Kathryn, I should mention, is a very helpful person. It gives her joy to help others. She’s so good at it that she’s even made a career of it. If she was the one needing help for once, I was going.
I was one of the last ones to arrive, and the first thing I noticed was the alcohol. There was none. Zero. These women were serious. There were 10 of us, ranging in age from 38 to 58. There was no booze, but there was food: we’d each brought something for the brunch table and after snacking, catching up with the people we knew, and meeting those we didn’t, we got down to business.
Kathryn, ever meticulous and organized, handed each person a Post-it pad and a Sharpie. She then announced that we would spend the next 10 minutes writing down all the indicators of perimenopause we were experiencing, one per page. “Indicators,” she repeated. “Not symptoms. I refuse to refer to such a normal and predictable life stage as some sort of disease.” I was already glad I came.
I immediately picked up my marker and wrote “goat hair.” I pulled off the note and paused, trying to think of another. Everyone around me was scribbling madly. I struggled for something else to write. I jotted down “less hair growing on my legs.” That’s a good one. But I really couldn’t think of any others.
Next, we sat in a circle, and one by one, took a turn reading off our post-it notes. As we read, we tore off each note and affixed it to the patio door, where notes were clustered according to theme: sleep, hair, periods, sex, etc. By the time it was my turn, I realized that I had experienced almost every one of the indicators the women before me had listed. I had just never associated them with menopause.
Waking up to pee, disgusting night sweats, horror-movie scene periods, fatigue… I had all of these. But I’d begun experiencing them during pregnancy, and had convinced myself that they never went away. Now, I realized that there were years that I didn’t have night sweats, but they had come back with a vengeance.
As Kathryn had hoped, the circle was a chance for those who had come before to offer some amazing advice and reassurance to those who were at earlier stages of the change. Some women were terrified of HRT due to the never-ending list of side effects. But they heard from women who’d been helped by it, claiming it had completely eliminated night sweats, hot flashes, and improved sleep by an amazing degree… not to mention increasing vaginal lubrication (bonus!). One woman spoke up about her increased sex drive, only to find she wasn’t alone at all. We all laughed about the stray hairs, which I guess are doomed to remain one of life’s mysteries.
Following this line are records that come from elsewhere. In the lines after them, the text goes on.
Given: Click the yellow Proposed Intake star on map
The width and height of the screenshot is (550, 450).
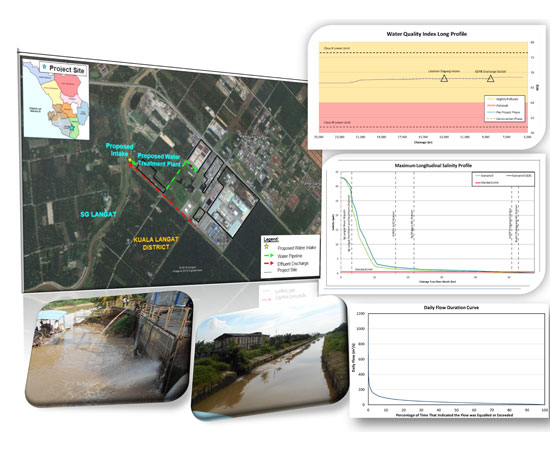Looking at the screenshot, I should 130,160.
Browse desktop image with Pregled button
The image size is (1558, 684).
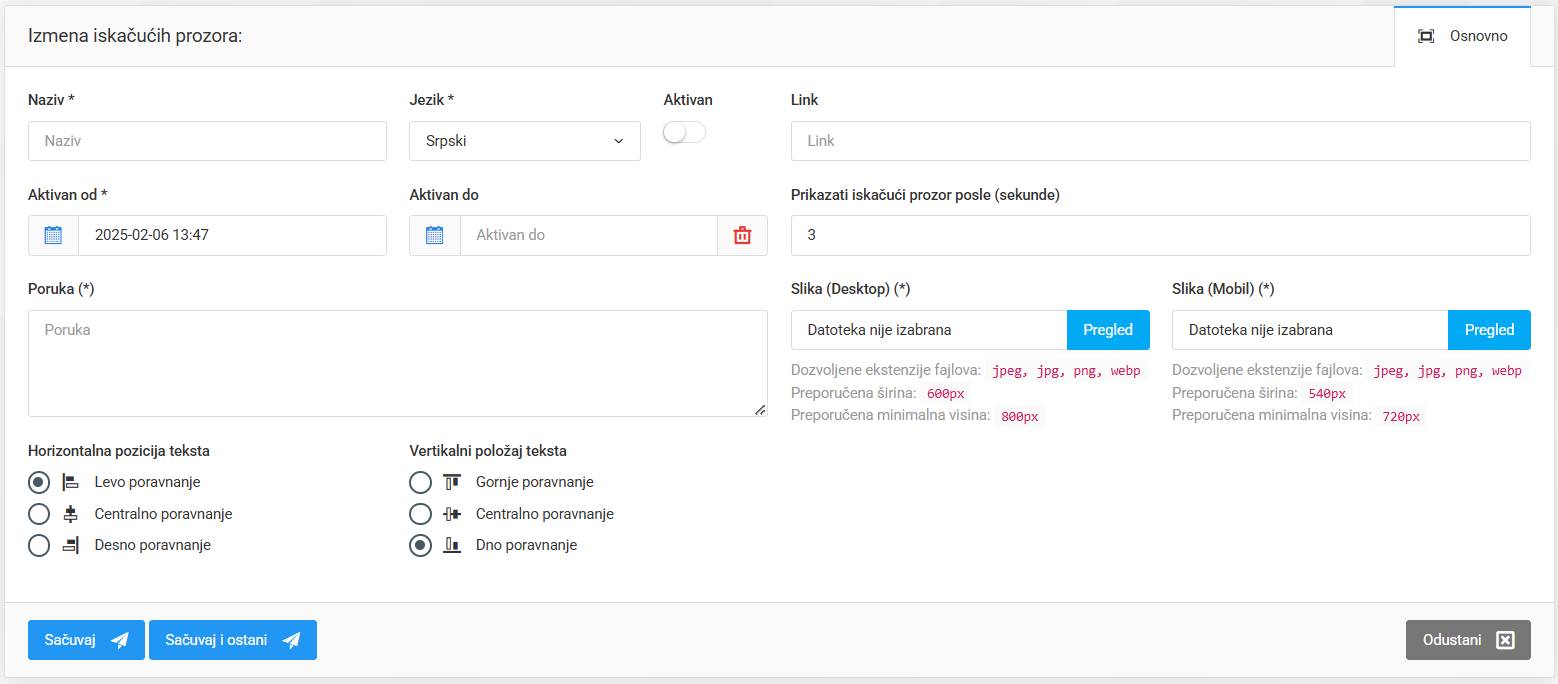coord(1108,330)
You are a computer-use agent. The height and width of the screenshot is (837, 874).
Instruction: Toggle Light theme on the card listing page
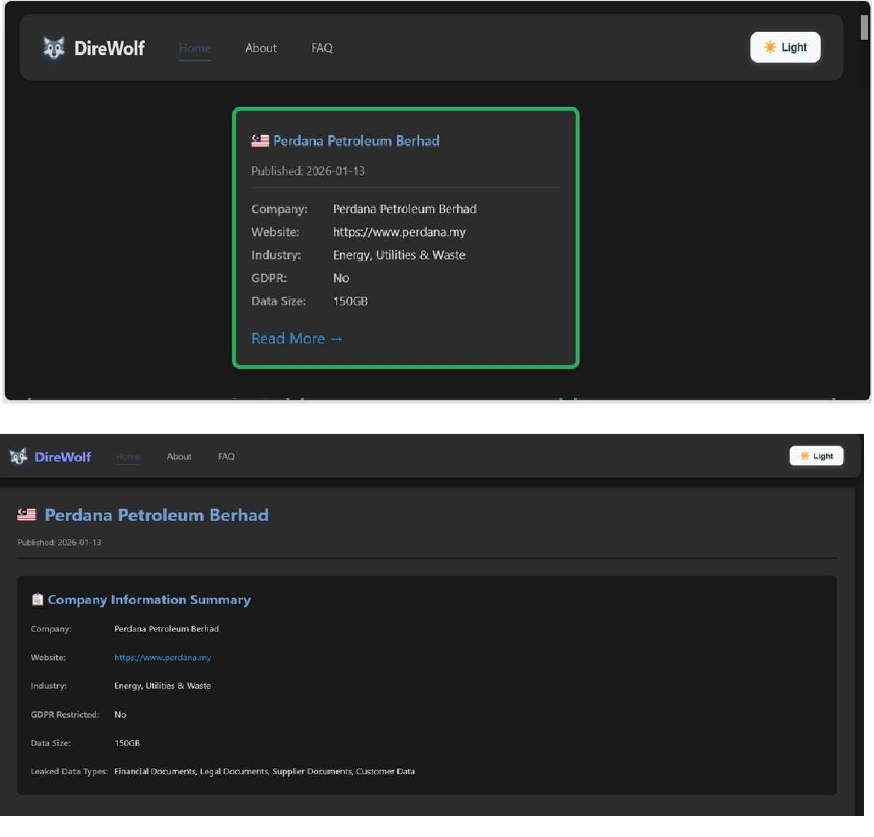[x=785, y=47]
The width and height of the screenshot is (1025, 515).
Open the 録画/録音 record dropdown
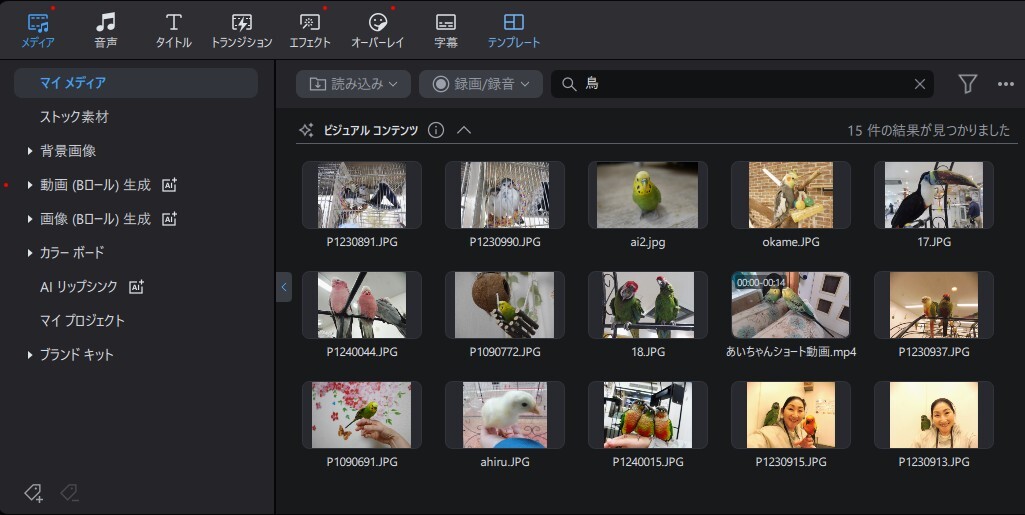(x=480, y=84)
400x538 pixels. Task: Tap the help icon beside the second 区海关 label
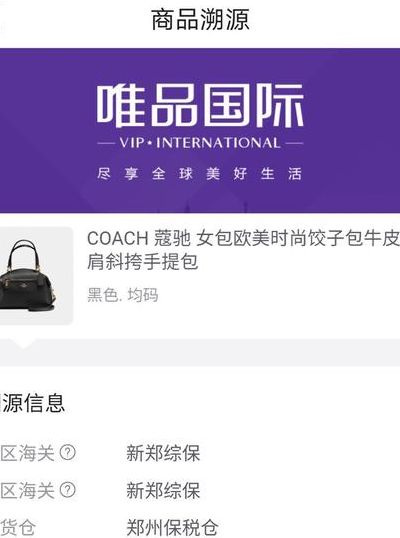point(68,490)
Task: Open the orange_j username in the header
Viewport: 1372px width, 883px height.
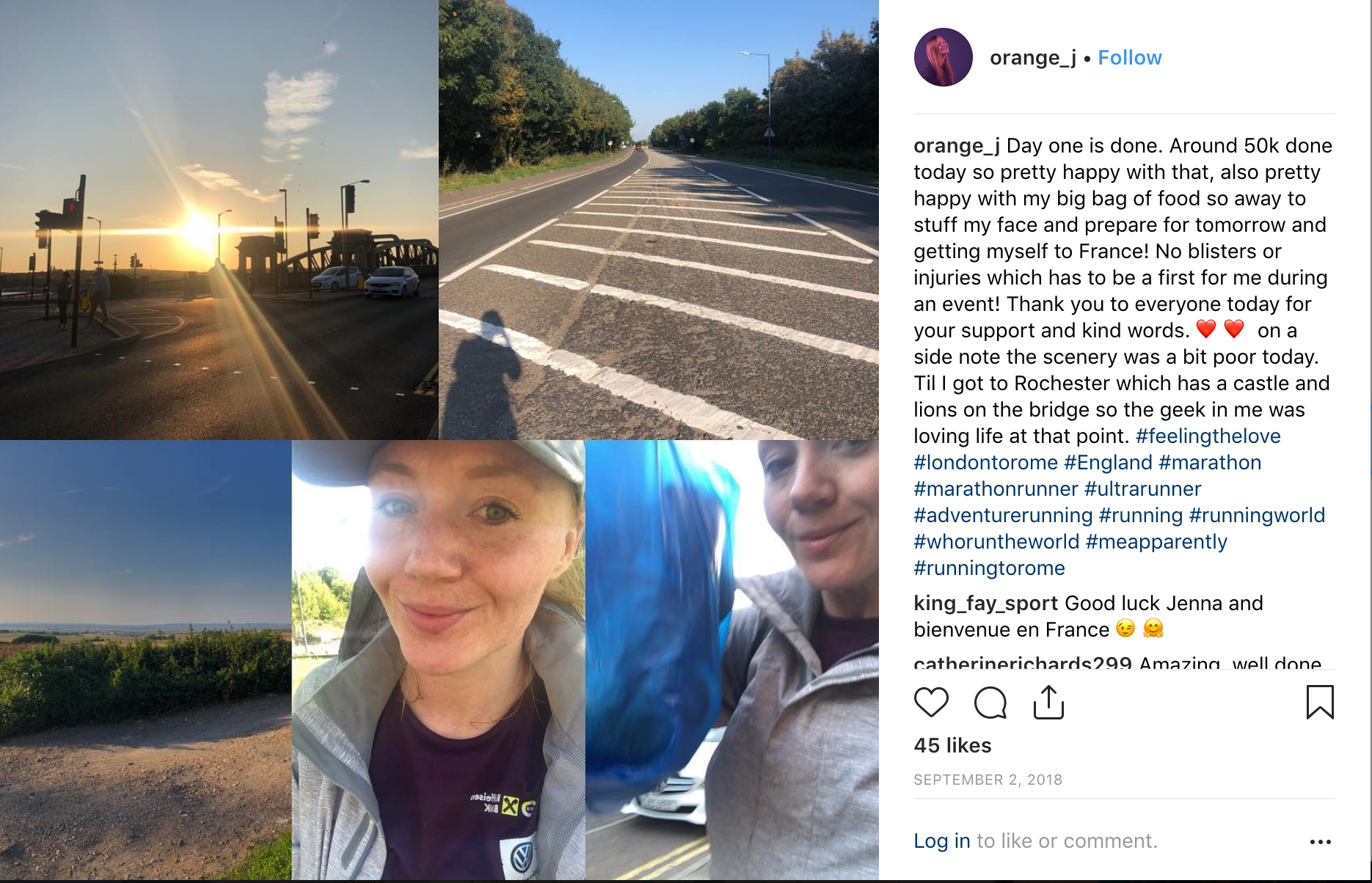Action: (1032, 58)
The most meaningful part, was when one woman, in her mid-50s, realized that she needed to change doctors. Hearing the care other women were getting forced her to see hers wasn’t on the same level. Her doctor refused to even entertain her request for HRT until she’d gone a year without a period, instead suggesting other things, like a monthly dose of Prozac or natural remedies. She ended up lying to him, got a prescription, and saw her sleep and overall quality of life improve to a large degree. At the party, she realized she shouldn’t have had to jump through hoops to get proper treatment.
When I talked to Kathryn about it afterwards, she said that for her, the main benefit was that everyone came out of it feeling not quite alone as they might have beforehand. “Now they’re armed with some practical suggestions for handling the physical and emotional changes we’re going through,” she said.
Personally, I came out of it ready for my time, whenever it comes. If these kick-ass women can get through perimenopause, so can I. Even if the experience isn’t exactly a party.